Re-directed from R-devel, where I guess it went by accident.


On 11/18/2014 09:00 AM, Cook, Malcolm wrote:
Hi,

I understand ShortRead::FastqStreamer will read chunks in parallel depending
on the value of ShortRead:::.set_omp_threads

I see this discussed here:
https://stat.ethz.ch/pipermail/bioc-devel/2013-May/004355.html and nowhere
else.

It probably should be documented in ShortRead.

yes, it's now documented on the FastqStreamer / Sampler and trim* pages.
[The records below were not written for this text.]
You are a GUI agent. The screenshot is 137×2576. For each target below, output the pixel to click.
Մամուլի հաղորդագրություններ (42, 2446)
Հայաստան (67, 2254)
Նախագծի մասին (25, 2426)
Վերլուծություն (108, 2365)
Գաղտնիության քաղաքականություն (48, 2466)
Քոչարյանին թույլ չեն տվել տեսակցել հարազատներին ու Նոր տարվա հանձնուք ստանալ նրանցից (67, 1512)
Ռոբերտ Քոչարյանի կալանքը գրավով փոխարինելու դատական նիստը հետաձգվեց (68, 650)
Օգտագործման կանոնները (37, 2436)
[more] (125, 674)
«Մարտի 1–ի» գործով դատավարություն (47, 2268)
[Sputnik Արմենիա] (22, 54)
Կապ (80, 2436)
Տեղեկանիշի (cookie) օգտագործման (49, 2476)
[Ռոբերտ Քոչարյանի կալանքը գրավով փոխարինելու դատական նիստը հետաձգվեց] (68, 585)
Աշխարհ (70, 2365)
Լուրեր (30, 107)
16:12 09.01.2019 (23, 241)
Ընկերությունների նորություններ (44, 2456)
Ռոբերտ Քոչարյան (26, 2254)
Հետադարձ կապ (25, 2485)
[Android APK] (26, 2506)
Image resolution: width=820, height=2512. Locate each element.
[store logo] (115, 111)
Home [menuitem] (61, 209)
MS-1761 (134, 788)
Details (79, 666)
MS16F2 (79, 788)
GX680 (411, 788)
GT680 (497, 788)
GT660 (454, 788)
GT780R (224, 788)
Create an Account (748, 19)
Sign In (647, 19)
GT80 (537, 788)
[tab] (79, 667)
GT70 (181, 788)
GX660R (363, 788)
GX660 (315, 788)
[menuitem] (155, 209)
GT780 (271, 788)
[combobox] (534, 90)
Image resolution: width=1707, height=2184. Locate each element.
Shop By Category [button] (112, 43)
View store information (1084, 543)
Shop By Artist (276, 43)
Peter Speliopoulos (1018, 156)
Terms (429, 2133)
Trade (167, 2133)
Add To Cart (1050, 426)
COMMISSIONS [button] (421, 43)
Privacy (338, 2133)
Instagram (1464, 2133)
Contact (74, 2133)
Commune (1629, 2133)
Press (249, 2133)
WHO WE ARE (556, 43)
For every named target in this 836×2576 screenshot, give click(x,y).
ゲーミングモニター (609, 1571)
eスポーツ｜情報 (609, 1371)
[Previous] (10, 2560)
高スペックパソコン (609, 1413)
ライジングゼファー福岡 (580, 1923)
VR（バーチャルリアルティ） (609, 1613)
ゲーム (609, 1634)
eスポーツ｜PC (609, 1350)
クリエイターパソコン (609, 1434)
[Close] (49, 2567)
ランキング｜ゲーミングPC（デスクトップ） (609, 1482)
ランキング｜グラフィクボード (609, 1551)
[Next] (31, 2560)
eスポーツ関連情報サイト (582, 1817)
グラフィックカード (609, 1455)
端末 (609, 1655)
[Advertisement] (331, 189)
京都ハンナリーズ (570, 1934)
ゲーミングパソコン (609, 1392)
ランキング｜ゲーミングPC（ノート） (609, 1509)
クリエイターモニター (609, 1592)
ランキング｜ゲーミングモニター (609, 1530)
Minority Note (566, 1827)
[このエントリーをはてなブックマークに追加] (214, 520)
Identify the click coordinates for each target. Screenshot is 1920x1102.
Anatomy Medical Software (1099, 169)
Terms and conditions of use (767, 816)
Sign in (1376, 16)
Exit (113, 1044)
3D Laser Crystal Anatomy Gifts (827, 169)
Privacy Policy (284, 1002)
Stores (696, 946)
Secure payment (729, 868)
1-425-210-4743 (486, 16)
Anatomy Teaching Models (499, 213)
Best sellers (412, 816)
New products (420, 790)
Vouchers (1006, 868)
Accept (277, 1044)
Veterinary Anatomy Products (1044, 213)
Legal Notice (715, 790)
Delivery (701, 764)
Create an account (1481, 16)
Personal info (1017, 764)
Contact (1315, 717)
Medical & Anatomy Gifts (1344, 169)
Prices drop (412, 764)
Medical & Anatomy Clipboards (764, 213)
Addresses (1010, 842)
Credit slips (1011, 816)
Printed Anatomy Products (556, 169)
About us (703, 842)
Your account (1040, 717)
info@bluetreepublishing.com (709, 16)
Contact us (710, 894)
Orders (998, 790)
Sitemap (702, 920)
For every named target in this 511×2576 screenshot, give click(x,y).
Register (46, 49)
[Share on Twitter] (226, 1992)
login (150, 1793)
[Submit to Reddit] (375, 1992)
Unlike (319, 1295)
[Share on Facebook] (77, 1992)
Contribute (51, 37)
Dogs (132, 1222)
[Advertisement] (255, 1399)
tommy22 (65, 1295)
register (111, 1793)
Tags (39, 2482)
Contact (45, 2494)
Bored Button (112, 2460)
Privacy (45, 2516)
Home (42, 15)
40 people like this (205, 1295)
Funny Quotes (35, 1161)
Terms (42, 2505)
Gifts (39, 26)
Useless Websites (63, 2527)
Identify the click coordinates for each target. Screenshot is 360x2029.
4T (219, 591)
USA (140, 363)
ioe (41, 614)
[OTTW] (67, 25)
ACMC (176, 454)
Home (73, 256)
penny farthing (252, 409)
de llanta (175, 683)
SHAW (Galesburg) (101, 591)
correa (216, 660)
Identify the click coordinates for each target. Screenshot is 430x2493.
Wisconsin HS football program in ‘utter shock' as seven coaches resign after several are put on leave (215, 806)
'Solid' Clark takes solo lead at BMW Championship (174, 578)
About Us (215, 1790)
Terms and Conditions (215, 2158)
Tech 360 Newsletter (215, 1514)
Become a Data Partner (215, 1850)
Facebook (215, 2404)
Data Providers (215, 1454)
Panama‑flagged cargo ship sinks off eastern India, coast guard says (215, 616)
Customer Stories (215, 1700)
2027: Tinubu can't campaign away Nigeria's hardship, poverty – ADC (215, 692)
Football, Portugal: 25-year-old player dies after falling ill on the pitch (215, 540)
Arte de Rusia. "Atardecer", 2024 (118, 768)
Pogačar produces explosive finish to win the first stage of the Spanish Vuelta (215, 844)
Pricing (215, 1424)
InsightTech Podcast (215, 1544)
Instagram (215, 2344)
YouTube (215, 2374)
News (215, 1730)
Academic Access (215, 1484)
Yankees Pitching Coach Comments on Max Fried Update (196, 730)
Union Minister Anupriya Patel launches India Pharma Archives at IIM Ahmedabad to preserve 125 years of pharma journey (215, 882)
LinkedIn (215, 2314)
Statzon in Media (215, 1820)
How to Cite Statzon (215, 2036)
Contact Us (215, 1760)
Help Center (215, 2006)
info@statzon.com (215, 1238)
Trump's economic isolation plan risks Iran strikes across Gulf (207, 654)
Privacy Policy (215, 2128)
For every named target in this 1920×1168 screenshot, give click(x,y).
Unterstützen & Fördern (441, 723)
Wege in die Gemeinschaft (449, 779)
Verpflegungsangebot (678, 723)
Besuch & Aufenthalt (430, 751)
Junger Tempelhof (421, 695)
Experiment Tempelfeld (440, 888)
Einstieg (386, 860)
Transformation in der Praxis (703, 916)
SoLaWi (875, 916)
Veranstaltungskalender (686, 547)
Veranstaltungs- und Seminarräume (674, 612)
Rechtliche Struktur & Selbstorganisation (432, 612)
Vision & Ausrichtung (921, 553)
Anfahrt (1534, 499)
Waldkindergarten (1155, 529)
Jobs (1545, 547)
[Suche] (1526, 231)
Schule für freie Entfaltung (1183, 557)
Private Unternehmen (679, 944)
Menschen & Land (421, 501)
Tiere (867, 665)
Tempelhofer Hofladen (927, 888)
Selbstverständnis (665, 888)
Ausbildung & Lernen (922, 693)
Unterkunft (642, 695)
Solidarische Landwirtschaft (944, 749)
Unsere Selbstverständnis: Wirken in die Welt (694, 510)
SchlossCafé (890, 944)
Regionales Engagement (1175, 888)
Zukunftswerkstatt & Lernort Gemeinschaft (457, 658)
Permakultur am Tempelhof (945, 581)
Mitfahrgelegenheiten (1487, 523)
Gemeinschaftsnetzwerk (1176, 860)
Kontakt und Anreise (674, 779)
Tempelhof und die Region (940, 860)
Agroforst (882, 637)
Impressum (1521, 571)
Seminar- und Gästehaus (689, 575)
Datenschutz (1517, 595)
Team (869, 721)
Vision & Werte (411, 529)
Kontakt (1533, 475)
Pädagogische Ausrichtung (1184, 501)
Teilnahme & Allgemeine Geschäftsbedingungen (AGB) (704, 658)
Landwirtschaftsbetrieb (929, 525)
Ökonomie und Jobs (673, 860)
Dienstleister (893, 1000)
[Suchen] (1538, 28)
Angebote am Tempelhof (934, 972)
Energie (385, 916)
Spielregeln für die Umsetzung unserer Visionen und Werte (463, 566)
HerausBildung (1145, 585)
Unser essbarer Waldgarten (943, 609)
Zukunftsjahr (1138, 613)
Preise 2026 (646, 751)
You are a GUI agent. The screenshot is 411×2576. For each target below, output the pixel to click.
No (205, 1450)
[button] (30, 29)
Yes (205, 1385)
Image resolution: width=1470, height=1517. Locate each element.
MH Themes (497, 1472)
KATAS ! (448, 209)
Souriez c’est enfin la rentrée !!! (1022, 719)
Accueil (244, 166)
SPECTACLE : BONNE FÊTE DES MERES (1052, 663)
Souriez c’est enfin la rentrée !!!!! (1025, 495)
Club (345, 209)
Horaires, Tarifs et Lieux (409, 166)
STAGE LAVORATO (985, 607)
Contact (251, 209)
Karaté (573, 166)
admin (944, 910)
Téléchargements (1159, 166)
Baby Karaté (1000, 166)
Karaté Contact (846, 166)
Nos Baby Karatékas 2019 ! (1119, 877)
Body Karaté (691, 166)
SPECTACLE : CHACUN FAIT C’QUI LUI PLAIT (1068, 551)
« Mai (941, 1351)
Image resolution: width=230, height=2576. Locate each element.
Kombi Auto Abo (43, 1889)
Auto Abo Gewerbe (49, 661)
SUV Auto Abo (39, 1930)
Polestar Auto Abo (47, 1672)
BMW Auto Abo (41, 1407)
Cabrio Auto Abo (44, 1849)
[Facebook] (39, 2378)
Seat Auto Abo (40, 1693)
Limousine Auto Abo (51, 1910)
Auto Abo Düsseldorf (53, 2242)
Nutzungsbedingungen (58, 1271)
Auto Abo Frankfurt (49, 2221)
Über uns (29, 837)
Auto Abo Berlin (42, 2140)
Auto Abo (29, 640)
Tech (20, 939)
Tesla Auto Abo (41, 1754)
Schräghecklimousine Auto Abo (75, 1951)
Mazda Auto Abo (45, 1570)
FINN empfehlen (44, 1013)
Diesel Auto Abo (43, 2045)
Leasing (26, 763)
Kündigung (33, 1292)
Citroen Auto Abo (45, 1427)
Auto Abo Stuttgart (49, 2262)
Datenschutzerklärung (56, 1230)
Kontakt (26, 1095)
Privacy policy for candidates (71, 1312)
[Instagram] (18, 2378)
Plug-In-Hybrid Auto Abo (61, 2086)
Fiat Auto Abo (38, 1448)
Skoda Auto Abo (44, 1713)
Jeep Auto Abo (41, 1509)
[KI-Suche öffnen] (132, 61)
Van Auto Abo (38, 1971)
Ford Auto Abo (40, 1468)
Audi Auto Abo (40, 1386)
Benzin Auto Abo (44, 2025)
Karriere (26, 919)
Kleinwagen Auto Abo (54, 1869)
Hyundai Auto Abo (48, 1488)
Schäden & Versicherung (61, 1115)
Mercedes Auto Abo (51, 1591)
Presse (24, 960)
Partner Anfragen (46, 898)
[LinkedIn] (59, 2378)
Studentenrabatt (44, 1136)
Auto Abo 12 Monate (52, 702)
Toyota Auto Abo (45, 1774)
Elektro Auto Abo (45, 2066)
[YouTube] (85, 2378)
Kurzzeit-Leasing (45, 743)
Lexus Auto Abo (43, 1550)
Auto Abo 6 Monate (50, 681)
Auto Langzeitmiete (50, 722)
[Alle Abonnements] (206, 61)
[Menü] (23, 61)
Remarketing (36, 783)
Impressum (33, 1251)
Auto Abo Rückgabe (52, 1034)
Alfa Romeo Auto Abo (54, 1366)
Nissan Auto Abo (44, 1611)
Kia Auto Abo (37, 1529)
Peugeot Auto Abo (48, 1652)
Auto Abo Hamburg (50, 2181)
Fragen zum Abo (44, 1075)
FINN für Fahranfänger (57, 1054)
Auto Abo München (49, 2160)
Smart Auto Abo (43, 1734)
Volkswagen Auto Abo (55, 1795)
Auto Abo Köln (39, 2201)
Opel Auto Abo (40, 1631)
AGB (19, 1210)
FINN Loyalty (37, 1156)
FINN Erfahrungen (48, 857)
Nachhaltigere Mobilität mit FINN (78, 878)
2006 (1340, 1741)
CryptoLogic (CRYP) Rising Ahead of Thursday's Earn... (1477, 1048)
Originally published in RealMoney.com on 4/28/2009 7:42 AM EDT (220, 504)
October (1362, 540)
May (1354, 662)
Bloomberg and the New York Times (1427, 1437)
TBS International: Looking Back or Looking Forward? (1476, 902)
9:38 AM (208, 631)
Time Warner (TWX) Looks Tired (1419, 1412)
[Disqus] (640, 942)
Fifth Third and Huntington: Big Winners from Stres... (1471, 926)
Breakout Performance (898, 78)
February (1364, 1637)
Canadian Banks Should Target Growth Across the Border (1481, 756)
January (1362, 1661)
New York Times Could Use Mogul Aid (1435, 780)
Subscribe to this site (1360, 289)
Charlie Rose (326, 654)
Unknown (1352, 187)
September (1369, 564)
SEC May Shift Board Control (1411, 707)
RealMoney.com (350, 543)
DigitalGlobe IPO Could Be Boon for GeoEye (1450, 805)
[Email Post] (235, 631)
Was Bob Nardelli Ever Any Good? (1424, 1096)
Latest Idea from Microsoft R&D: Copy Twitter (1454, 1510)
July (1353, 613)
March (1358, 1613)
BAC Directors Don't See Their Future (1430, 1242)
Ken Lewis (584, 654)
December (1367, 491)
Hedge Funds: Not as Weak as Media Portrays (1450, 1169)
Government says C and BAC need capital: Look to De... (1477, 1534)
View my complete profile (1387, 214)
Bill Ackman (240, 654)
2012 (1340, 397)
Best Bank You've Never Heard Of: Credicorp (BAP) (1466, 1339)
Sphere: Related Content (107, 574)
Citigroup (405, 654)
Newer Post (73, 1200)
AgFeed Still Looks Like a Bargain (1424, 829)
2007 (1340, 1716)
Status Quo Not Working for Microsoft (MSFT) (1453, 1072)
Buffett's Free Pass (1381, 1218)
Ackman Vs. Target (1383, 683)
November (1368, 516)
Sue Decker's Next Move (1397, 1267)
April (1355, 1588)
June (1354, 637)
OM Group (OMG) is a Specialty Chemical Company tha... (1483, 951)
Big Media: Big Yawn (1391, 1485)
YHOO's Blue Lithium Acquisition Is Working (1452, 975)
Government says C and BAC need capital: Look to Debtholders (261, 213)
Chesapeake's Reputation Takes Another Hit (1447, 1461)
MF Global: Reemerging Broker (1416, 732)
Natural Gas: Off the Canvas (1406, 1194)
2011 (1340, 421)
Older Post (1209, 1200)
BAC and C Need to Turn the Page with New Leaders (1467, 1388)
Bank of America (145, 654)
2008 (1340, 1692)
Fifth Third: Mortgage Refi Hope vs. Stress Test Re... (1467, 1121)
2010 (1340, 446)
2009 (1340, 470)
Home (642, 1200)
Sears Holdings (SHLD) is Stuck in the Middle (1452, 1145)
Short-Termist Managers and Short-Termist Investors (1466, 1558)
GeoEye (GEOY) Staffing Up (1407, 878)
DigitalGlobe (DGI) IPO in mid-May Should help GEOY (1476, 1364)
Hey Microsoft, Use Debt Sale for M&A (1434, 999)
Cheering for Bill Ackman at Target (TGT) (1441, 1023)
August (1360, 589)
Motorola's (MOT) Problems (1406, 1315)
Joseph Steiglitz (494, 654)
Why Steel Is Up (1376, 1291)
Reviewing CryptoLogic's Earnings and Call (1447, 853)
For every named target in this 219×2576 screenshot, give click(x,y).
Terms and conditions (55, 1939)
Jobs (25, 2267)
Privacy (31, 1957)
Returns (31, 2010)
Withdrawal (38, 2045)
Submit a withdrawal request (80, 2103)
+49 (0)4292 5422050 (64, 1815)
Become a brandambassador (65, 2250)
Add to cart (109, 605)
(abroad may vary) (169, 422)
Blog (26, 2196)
Possibly this has already changed for I am using still R 3.1.0.   I thought
I'd check.

Oh, and, in my hands/hardware, the value of this FastqStreamer's use of
srapply's parallelization is negligible, at least if the consumer of
successive yields is in the main process.  I see that the new bpiterate
appears to take advantage of yielding in forked processes, which sounds
promising.  Is that the idea?

Yes, individual instances of FastqStreamer (and Sampler) don't benefit from R-level parallel evaluation; they both are 'readers' that iterate sequentially through the entire file. If you were streaming or sampling from several files (as when creating a qa report, where FastqSampler is used 'under the hood'), the srapply (or nowadays just BiocParallel::bplapply would distribute the streaming / sampling of each file to a separate process. This would be an effective way of managing memory while performing parallel evaluation.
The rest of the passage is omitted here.